We now know, thanks to the National Literacy Trust’s recently published literacy survey, that during lockdown, more and more children and young people have been writing regularly as a way to make sense of the extraordinary times they are growing up in.
Given the evidence, the role that creative writing plays in supporting social and emotional learning ought to be an important consideration for schools as they re-plan their curriculum offers and review core provision, in light of the challenging circumstances they face.
The First Story model brings students, staff and professional writers together to create a supportive community that meets regularly over the course of an academic year. Together the group experiments with multiple forms of writing, from haikus to memoir to scripts, developing the skills and confidence to express themselves in writing.
First Story pedagogy focuses on personal experience, on drawing on the stuff of our lives in our writing. This offers a valuable space in which young writers are able to make sense of their own experiences and listen to the experiences of others.
The Education Endowment Fund has found that, “on average, Social and Emotional Learning (SEL) interventions have an identifiable and valuable impact on attitudes to learning and social relationships in school. They also have an average overall impact of four months’ additional progress on attainment.”

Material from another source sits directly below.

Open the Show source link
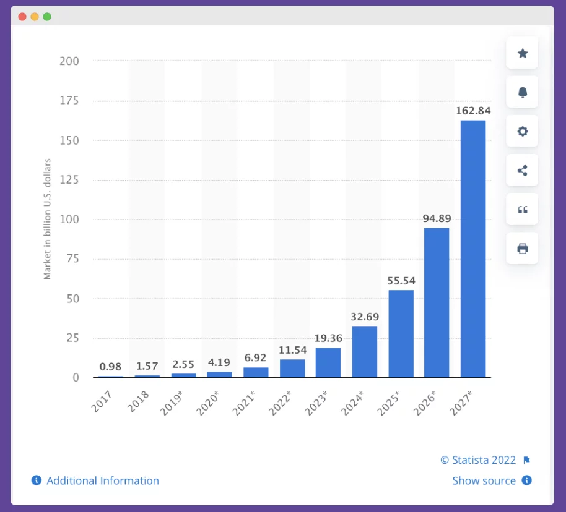 pos(484,480)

In line with the EEF’s recommendations, First Story groups:
- Expand children’s emotional vocabulary and support them to express their emotions;
- Develop social awareness by using stories to discuss others’ emotions and perspectives; and
- Support crucial relationship skills through the development of communication and listening skills.

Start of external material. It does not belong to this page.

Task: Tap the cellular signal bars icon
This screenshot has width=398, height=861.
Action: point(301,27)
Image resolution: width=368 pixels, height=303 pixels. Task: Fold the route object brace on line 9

We know this because our teachers tell us so. Here’s Kate Rowe, a teacher at the Hampstead School in London, where journalist and poet Bridget Minamore has been their First Story Writer-in-Residence:
One of the biggest impacts of running a First Story programme at our school, which none of us could have predicted, was the positive impact that it had on student confidence and wellbeing. Our wonderful writer-in-residence, Bridget Minamore, began every session by asking students how they were on a scale of 1-10 that day, and to our amazement, these numbers got steadily higher over the course until in our final sessions students reported feelings as high as 11.

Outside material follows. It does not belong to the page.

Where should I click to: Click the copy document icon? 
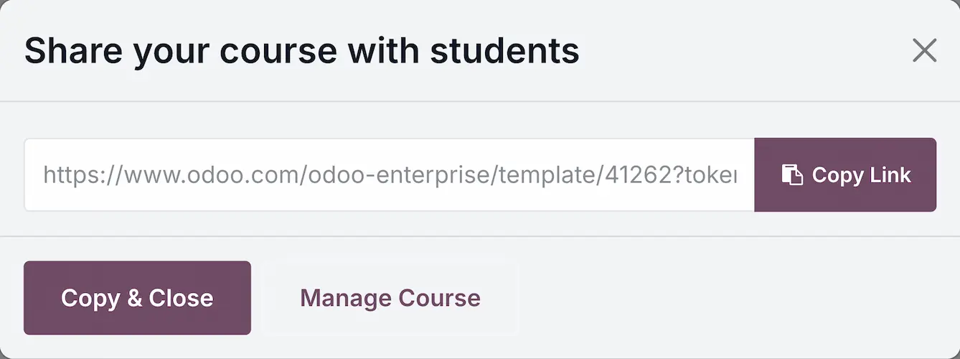[792, 175]
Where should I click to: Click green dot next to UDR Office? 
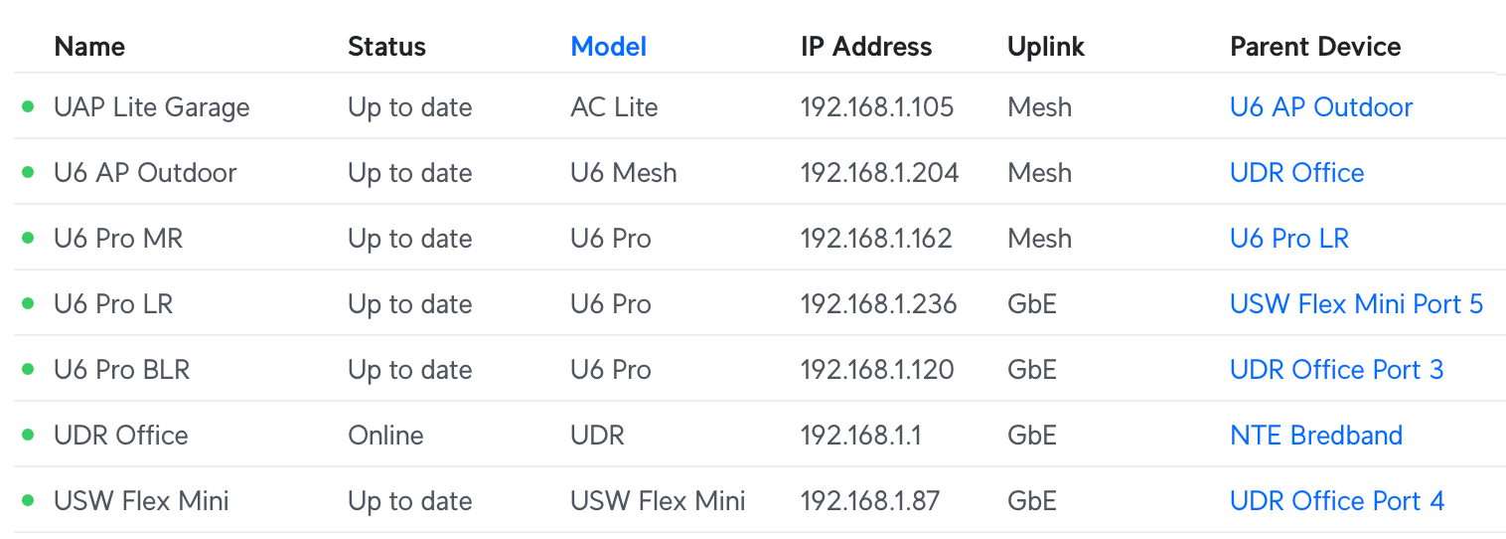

The First Story group quickly became a supportive community where our students truly felt heard, perhaps for the first time in their school careers. I noticed quiet students who became increasingly confident in sharing their opinions and other students who became more open to discussing their personal thoughts and feelings. All of this was achieved without any undue pressure ever being placed on the students themselves. Instead, such a warm and welcoming environment was created that eventually, every student felt so safe and supported that they wanted to read their work regardless.– Kate Rowe, a First Story lead teacher at Hampstead School in London
At a time when schools are rising to multiple challenges and students are seeking ways to make sense of the extraordinary times they are living through, First Story will continue to provide a vital space that supports the social and emotion well-being of students and staff through creative writing.